We’ve also supported the development of ExploitBench and ExploitGym, the two new benchmarks that allow researchers to track frontier AI models’ exploit development capabilities over time, as we discuss here. We’re supporting the development of other high-quality quantitative benchmarks through our External Researcher Access Program. Finally, Claude for Open Source supports maintainers and contributors, and we’re committing to scan any open-source package that we adopt ourselves in the future.
What’s next for Project Glasswing
The speed of AI progress means that models as capable as Mythos Preview will soon be developed by many different AI companies. At present, no company—including Anthropic—has developed safeguards strong enough to prevent such models from being misused and potentially causing severe harm. That is why we have yet to release Mythos-class models to the public. But it’s also why we began Project Glasswing: if a similarly capable model is released without such safeguards, it will soon become dramatically cheaper and easier for almost anyone in the world to exploit flawed software.

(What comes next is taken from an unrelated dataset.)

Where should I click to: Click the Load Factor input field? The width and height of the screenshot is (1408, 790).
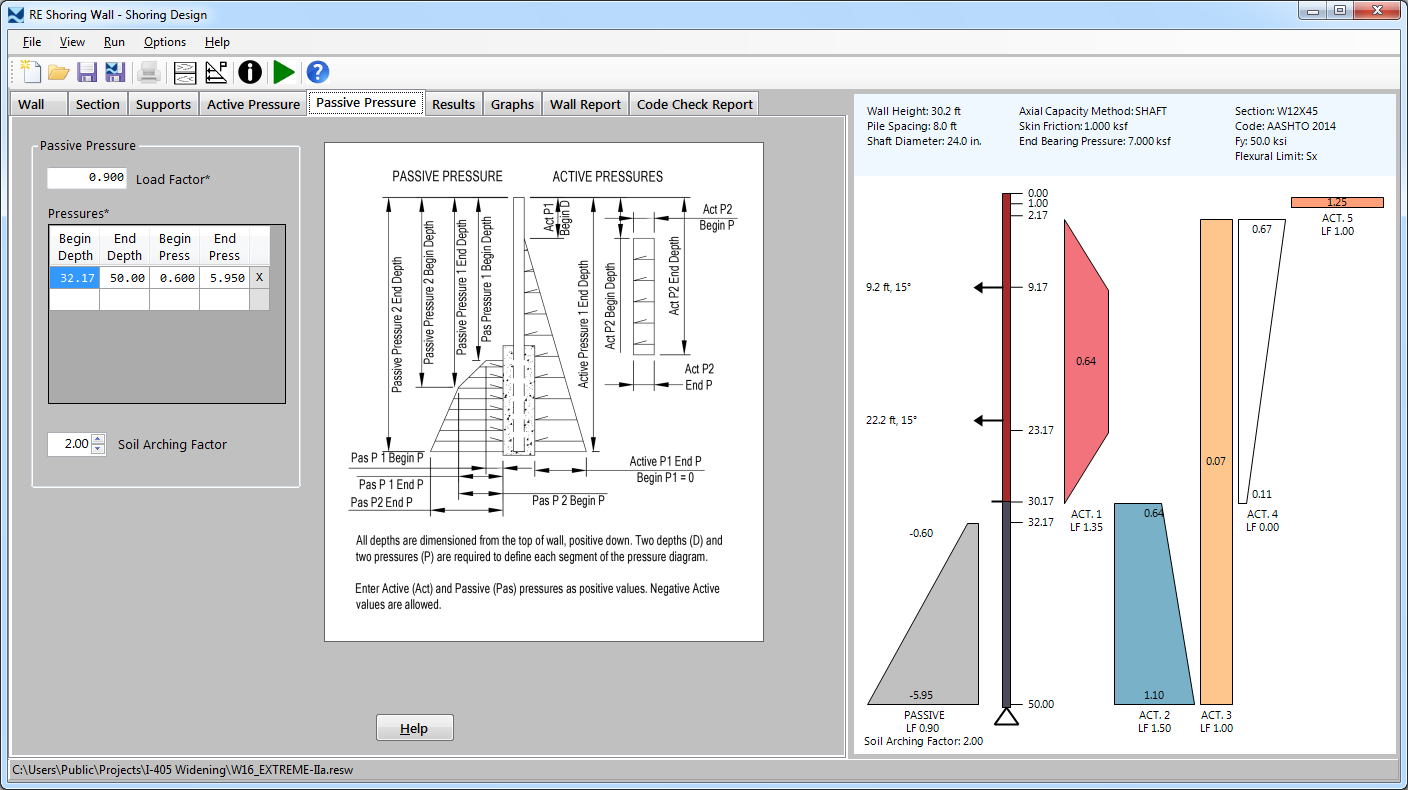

Glasswing helps the most systemically important cyber defenders gain an asymmetric advantage. However, there is an urgent need for as many organizations as possible to shore up their cyber defences. We hope that our generally-available models, and the new tools, resources, and research we’re providing to accompany them, will support those organizations to improve their cybersecurity posture.
Next, we will work with critical partners—including US and allied governments—to expand Project Glasswing to additional partners. And in the near future, once we’ve developed the far stronger safeguards we need, we look forward to making Mythos-class models available through a general release.
On the far side of these risks, there’s an encouraging world available to us: one in which important code is hardened far better than it is today, and in which hacking is far less prevalent. There are many obstacles, but we’re nonetheless confident that Project Glasswing can help get us there.